__Required work__
Copy the items below word for word, starting at the line that contains "Given: Open the Default" and ending after the line that contains "Looking at the screenshot, I should click(817, 391).".

__Input material__
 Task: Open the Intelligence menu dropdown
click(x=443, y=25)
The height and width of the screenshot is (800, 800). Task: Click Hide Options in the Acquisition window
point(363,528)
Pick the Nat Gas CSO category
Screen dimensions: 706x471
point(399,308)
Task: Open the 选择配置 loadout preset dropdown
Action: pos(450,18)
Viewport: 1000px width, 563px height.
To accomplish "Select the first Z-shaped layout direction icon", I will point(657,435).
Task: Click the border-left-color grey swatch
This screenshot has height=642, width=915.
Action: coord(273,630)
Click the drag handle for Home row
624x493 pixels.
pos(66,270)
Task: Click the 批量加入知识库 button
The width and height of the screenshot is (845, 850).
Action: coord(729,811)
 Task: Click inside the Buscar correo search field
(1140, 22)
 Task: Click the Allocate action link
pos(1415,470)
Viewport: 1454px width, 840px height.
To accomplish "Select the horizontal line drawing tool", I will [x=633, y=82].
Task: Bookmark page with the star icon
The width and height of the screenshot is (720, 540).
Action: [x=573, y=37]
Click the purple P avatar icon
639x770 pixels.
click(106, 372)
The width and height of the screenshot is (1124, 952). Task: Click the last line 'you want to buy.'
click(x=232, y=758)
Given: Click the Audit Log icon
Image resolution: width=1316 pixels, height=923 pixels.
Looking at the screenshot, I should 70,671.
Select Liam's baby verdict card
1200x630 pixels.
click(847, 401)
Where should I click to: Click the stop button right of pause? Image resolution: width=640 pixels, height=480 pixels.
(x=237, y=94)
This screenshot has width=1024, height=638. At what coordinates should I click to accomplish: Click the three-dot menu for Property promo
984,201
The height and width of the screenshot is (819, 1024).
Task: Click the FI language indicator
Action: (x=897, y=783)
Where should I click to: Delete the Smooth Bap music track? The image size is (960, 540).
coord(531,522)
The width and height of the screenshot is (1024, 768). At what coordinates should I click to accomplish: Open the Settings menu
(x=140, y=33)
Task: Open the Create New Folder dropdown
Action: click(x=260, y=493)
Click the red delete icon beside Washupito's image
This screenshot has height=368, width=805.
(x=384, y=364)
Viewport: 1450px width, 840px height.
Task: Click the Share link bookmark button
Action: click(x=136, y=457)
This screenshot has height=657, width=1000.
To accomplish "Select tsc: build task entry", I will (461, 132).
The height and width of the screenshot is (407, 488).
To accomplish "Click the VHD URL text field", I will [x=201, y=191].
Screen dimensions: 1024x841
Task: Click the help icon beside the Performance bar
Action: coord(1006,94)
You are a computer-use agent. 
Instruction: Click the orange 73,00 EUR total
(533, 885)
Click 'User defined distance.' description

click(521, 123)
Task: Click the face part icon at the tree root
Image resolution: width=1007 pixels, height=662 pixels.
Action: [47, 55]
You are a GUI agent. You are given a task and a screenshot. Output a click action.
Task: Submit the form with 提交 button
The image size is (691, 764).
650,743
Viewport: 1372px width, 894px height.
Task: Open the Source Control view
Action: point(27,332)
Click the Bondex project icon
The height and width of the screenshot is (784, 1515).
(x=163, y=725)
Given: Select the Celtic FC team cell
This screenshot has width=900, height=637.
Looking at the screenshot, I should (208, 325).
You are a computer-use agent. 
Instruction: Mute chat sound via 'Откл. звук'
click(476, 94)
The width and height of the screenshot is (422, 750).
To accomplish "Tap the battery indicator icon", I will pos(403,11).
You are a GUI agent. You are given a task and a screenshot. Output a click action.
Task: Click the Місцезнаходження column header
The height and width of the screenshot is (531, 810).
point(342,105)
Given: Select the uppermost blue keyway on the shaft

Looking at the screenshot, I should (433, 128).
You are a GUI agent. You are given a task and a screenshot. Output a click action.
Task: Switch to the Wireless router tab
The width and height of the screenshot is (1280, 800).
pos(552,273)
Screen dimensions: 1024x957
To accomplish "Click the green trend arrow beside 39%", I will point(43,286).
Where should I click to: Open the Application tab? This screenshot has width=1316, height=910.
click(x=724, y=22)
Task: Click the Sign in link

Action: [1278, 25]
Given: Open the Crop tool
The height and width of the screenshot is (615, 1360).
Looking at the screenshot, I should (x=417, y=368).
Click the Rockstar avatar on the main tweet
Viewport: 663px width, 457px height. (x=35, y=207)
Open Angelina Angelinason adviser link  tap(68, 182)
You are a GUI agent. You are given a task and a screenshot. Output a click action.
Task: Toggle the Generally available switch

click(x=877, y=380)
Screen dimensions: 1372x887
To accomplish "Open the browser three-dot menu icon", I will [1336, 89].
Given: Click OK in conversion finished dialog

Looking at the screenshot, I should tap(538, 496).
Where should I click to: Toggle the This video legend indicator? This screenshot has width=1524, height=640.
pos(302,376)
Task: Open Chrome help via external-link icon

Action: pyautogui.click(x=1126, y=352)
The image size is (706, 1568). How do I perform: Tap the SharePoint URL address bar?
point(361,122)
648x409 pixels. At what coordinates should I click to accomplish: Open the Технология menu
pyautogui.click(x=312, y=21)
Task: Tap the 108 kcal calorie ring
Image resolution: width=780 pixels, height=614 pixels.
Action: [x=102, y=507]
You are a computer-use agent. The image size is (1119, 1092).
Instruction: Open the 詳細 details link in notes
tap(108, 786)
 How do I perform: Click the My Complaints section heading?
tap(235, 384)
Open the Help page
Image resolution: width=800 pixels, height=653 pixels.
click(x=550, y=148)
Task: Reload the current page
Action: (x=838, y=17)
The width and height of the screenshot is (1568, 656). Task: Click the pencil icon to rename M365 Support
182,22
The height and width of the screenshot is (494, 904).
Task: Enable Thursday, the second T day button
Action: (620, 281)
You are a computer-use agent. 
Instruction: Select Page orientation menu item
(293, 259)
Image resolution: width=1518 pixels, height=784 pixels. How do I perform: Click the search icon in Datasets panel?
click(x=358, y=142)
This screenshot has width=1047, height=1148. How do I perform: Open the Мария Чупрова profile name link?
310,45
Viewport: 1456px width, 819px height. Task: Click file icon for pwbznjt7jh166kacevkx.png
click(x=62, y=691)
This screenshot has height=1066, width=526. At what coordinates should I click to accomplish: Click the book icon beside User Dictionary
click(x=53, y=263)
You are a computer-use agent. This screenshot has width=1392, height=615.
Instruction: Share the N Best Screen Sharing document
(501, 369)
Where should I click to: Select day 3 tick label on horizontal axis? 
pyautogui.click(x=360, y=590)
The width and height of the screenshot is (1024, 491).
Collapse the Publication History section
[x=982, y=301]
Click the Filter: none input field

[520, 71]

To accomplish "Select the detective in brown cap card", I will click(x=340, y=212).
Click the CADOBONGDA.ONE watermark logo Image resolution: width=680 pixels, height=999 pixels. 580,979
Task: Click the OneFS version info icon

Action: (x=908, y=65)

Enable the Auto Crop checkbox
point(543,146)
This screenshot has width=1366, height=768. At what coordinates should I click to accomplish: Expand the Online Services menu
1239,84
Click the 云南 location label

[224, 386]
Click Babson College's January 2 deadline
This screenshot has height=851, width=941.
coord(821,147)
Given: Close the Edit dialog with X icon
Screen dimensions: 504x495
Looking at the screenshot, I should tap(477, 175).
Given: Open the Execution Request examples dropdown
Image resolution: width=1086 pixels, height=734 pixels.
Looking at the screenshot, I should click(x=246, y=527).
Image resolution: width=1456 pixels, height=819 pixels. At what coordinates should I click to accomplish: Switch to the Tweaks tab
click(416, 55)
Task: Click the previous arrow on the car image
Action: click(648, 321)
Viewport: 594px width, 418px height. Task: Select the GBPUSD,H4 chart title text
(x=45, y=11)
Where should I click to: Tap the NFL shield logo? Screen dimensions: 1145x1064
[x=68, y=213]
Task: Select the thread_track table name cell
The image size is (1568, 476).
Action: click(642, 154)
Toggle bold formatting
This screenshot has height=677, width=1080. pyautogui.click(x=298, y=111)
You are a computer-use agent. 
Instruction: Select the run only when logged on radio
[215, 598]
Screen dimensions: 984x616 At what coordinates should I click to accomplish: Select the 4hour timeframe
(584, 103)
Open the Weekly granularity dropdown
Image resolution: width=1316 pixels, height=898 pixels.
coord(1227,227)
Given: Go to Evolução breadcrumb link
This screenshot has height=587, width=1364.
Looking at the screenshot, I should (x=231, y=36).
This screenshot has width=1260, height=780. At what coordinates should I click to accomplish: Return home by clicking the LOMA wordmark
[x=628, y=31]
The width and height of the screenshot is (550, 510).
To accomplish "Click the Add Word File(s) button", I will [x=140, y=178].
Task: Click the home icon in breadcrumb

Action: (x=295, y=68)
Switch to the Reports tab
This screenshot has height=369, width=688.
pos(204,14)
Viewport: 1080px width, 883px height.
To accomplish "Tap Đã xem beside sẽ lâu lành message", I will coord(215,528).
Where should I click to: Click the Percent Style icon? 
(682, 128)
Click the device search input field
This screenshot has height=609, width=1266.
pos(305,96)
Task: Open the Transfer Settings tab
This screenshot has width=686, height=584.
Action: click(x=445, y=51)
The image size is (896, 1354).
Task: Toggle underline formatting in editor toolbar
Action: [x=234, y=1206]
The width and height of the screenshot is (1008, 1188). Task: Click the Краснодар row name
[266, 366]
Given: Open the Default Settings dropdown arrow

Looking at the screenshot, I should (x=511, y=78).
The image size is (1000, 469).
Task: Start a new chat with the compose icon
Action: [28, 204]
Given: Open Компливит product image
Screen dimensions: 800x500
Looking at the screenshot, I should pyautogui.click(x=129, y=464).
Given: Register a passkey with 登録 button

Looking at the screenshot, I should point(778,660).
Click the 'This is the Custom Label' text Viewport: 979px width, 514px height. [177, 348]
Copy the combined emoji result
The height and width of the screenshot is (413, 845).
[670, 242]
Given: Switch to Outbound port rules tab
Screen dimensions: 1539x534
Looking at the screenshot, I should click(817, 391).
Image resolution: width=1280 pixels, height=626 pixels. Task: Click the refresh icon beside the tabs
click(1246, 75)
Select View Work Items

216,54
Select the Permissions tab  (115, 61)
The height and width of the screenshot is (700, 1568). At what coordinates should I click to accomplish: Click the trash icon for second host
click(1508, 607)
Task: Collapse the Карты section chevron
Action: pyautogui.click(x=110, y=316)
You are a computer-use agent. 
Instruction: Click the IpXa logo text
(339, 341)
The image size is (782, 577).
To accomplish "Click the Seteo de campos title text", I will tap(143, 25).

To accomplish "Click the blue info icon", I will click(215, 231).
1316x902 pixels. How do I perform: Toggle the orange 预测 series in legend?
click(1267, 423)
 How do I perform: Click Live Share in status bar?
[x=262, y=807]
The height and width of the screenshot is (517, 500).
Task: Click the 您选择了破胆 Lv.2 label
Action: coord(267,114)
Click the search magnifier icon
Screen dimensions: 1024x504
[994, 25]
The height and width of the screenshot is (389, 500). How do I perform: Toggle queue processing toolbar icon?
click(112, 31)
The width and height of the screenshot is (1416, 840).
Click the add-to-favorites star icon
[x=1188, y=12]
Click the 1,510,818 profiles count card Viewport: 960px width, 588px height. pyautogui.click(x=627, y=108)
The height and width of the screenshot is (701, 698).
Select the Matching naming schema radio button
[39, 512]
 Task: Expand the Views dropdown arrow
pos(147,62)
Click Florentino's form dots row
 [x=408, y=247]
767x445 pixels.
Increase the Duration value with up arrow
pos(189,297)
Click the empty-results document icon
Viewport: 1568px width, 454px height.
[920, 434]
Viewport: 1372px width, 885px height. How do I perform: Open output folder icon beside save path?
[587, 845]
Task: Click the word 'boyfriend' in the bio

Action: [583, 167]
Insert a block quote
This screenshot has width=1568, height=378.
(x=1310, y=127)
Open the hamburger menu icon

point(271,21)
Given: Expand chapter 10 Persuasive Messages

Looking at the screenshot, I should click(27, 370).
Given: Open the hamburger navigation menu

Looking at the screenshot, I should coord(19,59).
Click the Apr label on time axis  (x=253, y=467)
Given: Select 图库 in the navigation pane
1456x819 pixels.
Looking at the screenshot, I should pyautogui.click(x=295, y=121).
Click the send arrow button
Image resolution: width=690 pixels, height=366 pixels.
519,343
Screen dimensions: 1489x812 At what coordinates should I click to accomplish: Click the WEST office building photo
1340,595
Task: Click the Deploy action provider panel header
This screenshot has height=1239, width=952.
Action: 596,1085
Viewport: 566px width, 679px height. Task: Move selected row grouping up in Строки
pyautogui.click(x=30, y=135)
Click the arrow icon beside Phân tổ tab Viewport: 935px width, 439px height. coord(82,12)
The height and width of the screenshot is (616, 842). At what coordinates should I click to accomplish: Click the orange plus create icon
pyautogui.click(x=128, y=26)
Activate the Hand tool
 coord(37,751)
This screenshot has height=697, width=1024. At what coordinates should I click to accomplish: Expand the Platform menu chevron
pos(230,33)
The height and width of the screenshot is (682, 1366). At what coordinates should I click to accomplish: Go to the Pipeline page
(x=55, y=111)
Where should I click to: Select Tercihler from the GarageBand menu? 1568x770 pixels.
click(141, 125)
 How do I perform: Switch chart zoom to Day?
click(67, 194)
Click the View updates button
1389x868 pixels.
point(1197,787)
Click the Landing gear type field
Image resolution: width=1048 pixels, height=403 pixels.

__Written answer__
Given: Open the Default Settings dropdown arrow

Looking at the screenshot, I should (x=511, y=78).
The image size is (1000, 469).
Task: Start a new chat with the compose icon
Action: [28, 204]
Given: Open Компливит product image
Screen dimensions: 800x500
Looking at the screenshot, I should pyautogui.click(x=129, y=464).
Given: Register a passkey with 登録 button

Looking at the screenshot, I should point(778,660).
Click the 'This is the Custom Label' text Viewport: 979px width, 514px height. [177, 348]
Copy the combined emoji result
The height and width of the screenshot is (413, 845).
[670, 242]
Given: Switch to Outbound port rules tab
Screen dimensions: 1539x534
Looking at the screenshot, I should click(817, 391).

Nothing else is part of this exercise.